● **ENTRIES SHOWN**:
·····
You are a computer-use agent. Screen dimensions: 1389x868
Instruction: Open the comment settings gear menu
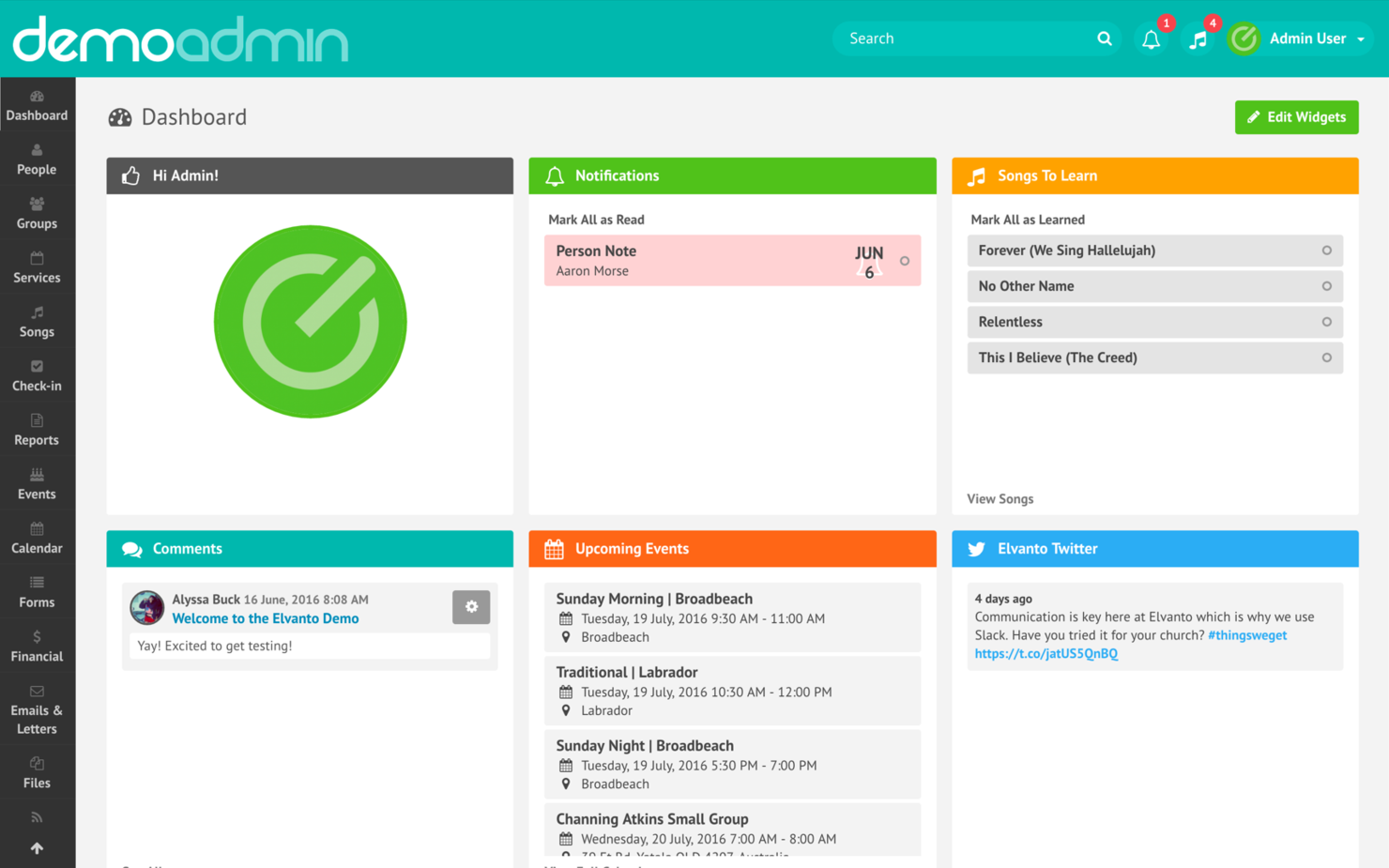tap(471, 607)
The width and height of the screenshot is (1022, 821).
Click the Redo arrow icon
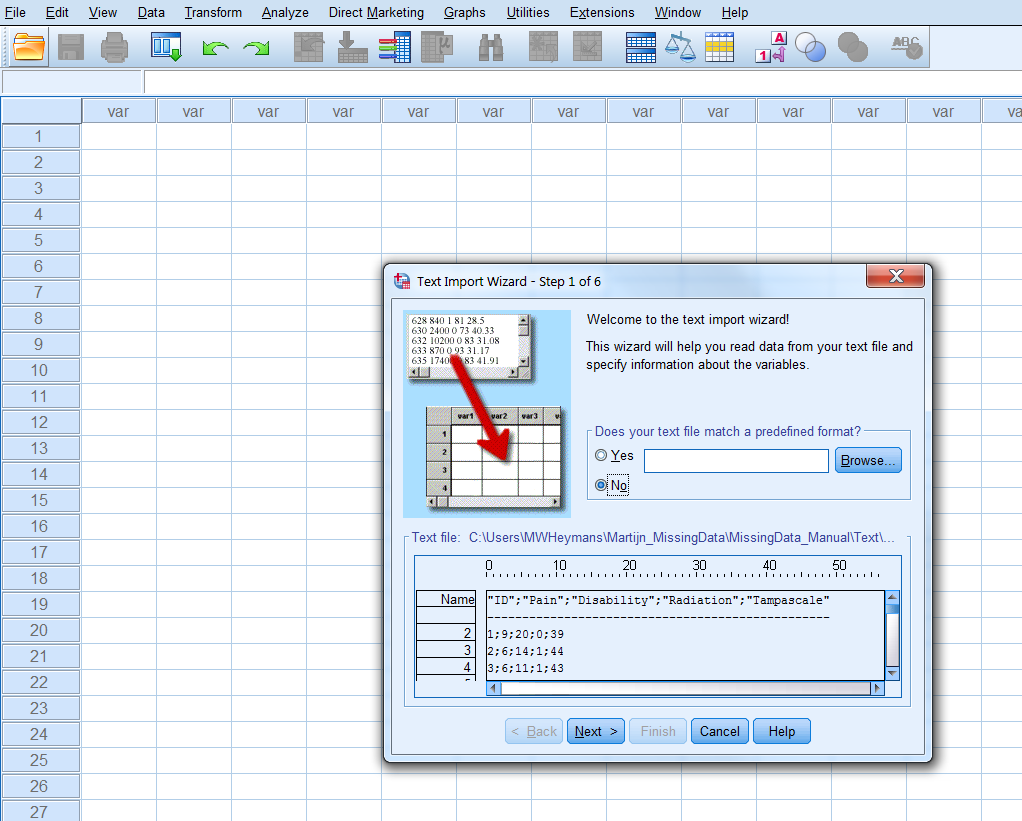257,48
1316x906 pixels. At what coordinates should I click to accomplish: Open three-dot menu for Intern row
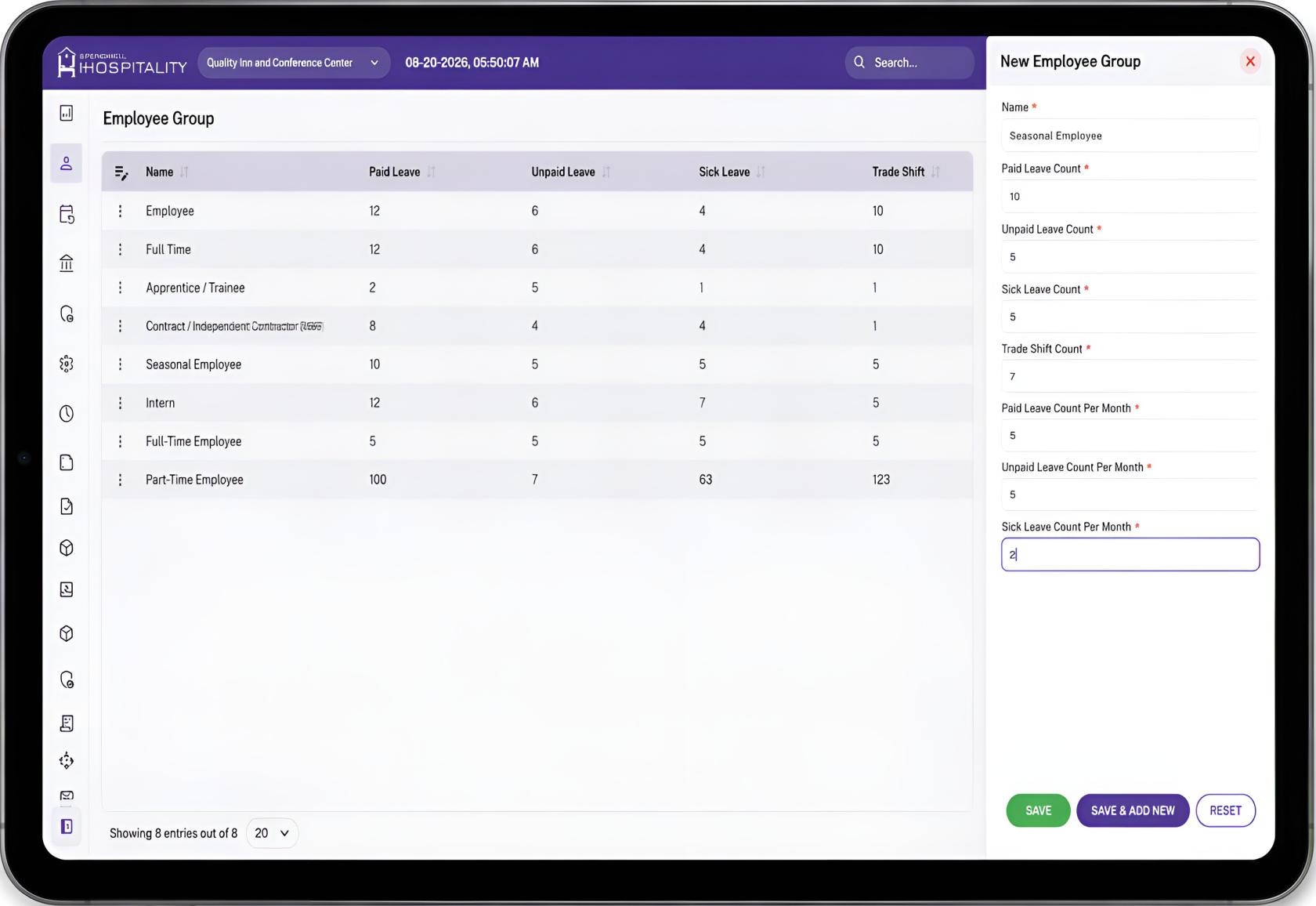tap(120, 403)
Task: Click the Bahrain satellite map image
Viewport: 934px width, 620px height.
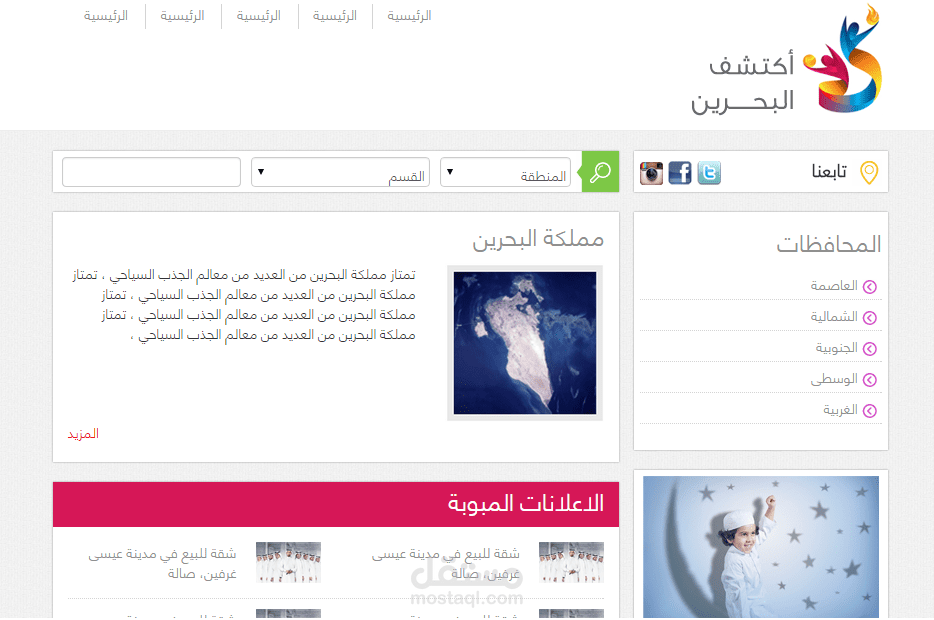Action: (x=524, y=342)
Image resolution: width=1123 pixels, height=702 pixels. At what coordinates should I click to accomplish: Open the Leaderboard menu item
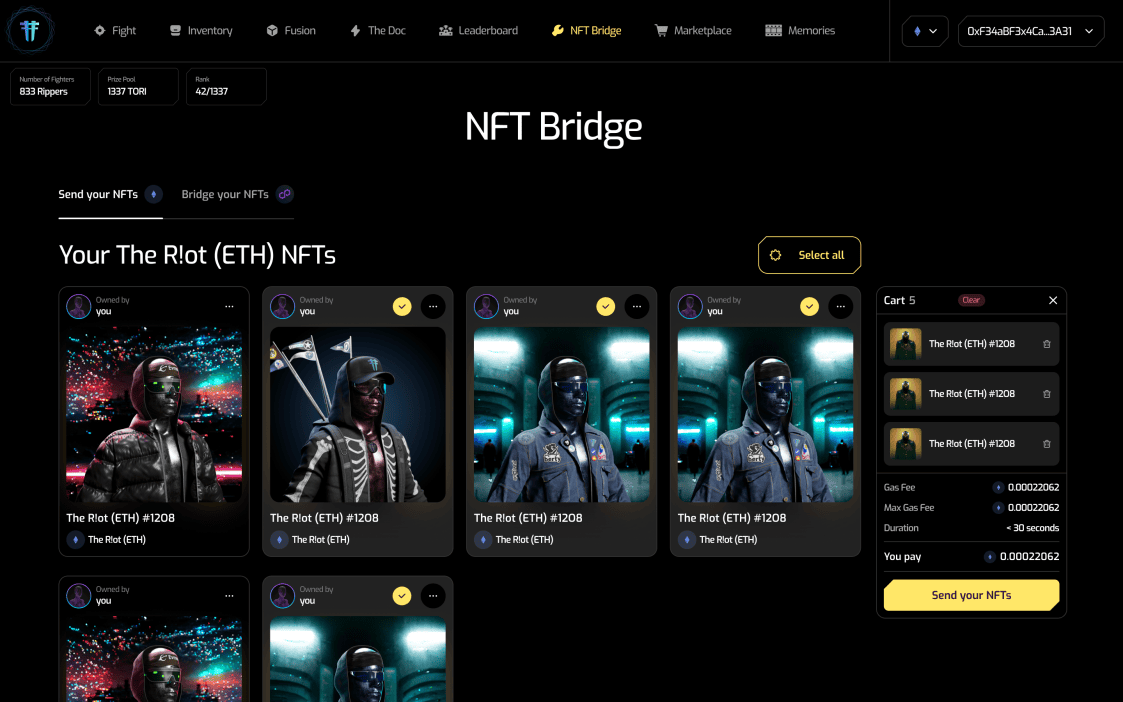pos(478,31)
·····
● **TASK BRIEF**:
Your reply should restate the data above word for word and contain no pictures.

● **OUTPUT BELOW**:
You are a computer-use agent. Screen dimensions: 1389x868
Instruction: Open the comment settings gear menu
tap(471, 607)
The width and height of the screenshot is (1022, 821).
Click the Redo arrow icon
257,48
1316x906 pixels. At what coordinates should I click to accomplish: Open three-dot menu for Intern row
tap(120, 403)
Task: Click the Bahrain satellite map image
Viewport: 934px width, 620px height.
Action: (x=524, y=342)
Image resolution: width=1123 pixels, height=702 pixels. At what coordinates should I click to accomplish: Open the Leaderboard menu item
pos(478,31)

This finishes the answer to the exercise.